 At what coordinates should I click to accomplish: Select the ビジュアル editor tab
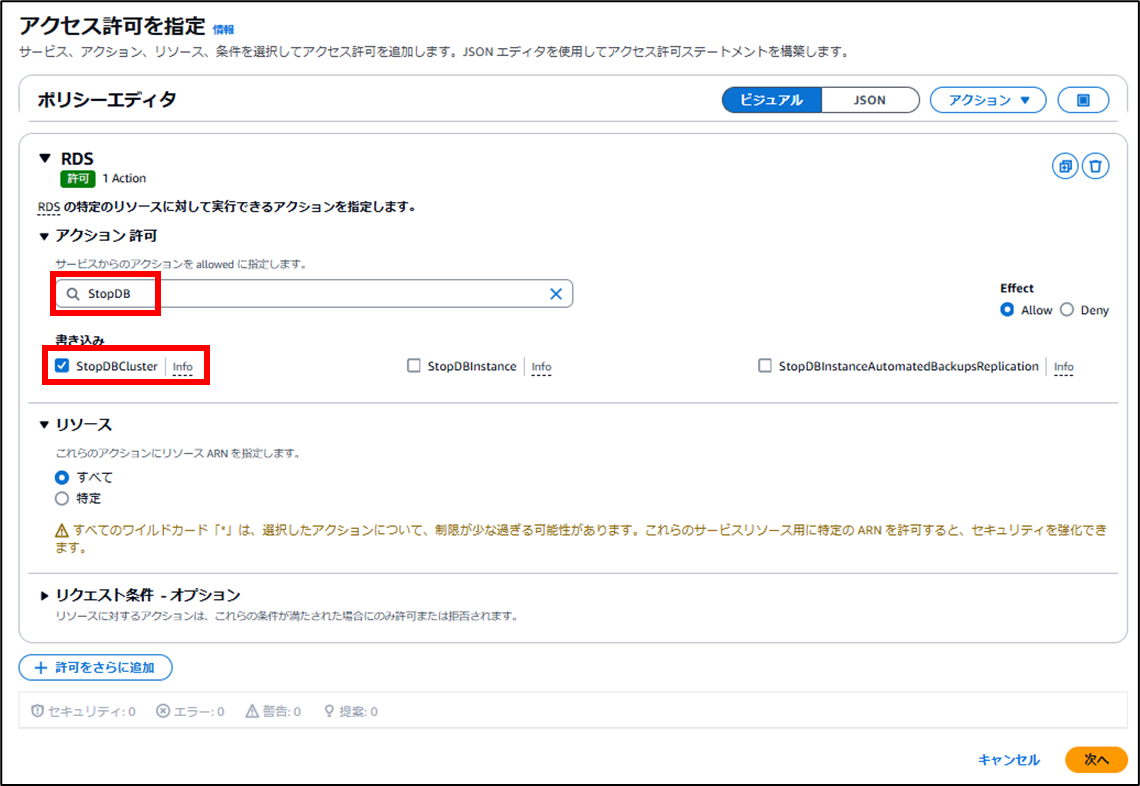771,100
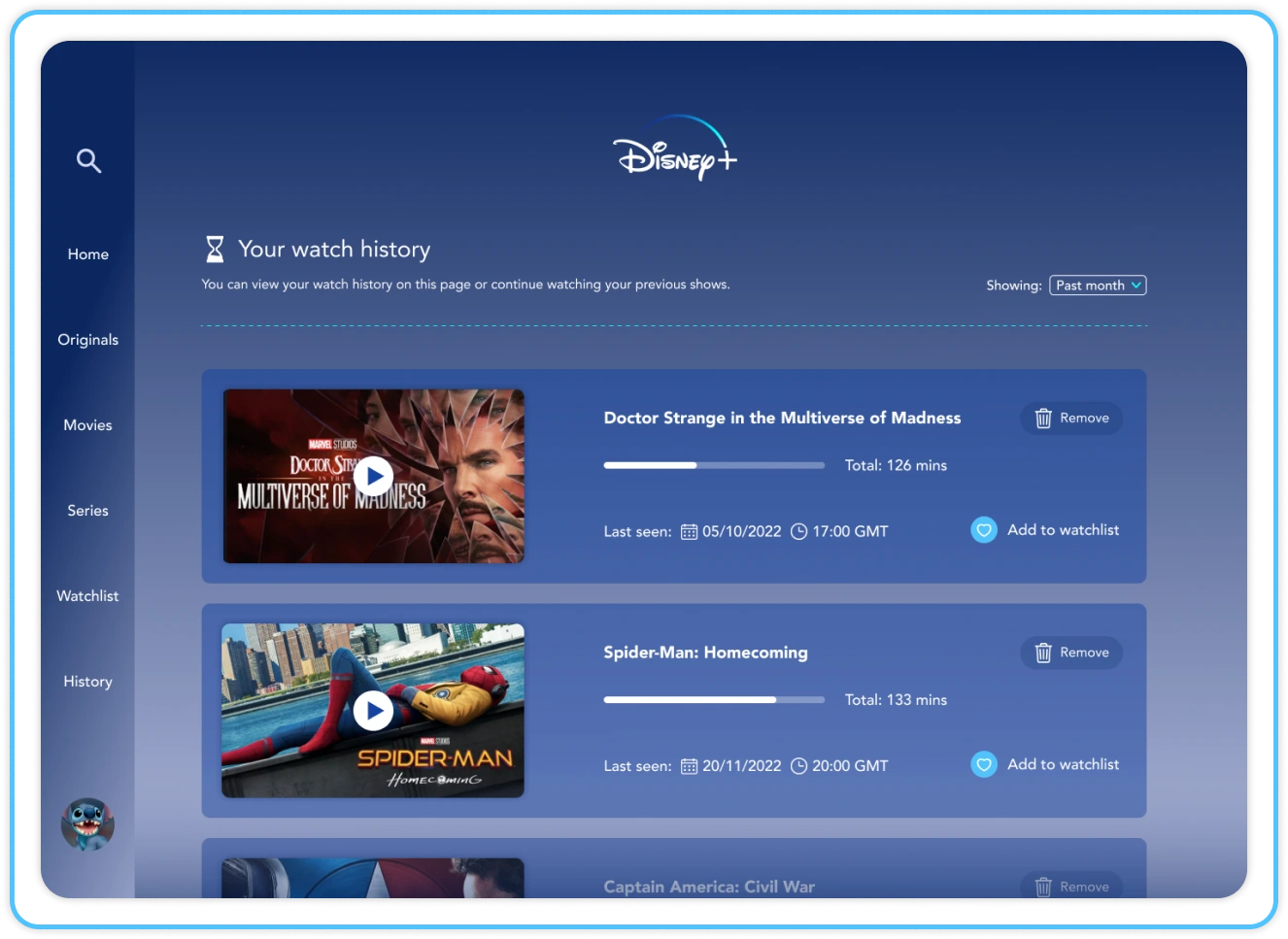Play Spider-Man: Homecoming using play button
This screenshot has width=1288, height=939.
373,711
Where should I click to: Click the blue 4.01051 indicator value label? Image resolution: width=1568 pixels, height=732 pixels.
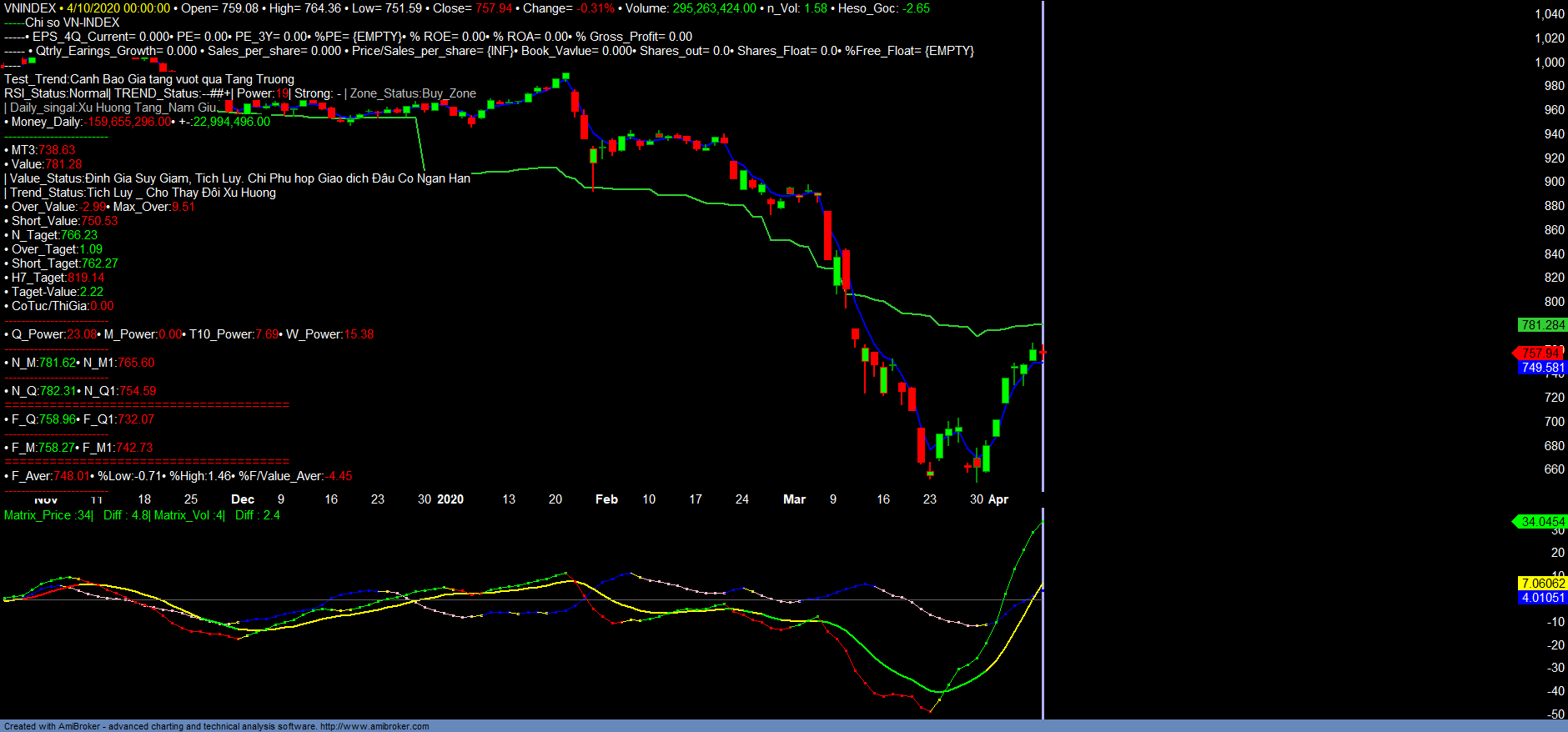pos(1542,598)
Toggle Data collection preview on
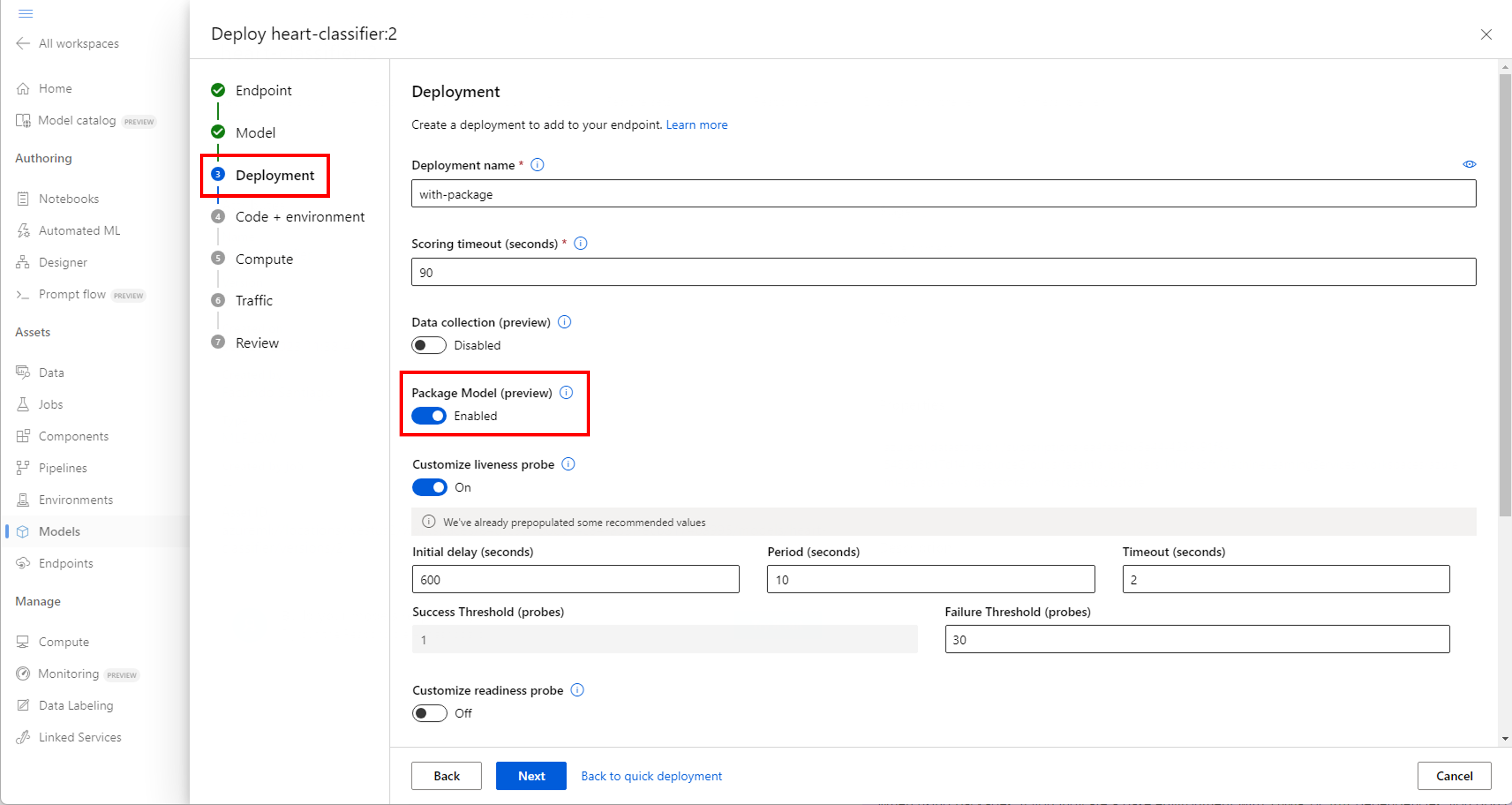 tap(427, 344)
# # #
• [WORK REQUIRED]: Each entry must be retyped word for word, with every image omitted.

• [REPLY TO THE TASK]:
 At what coordinates should I click to accomplish: Select the ビジュアル editor tab
771,100
Play Spider-Man: Homecoming using play button
This screenshot has width=1288, height=939.
373,711
Where should I click to: Click the blue 4.01051 indicator value label? Image resolution: width=1568 pixels, height=732 pixels.
pos(1542,598)
Toggle Data collection preview on
 tap(427, 344)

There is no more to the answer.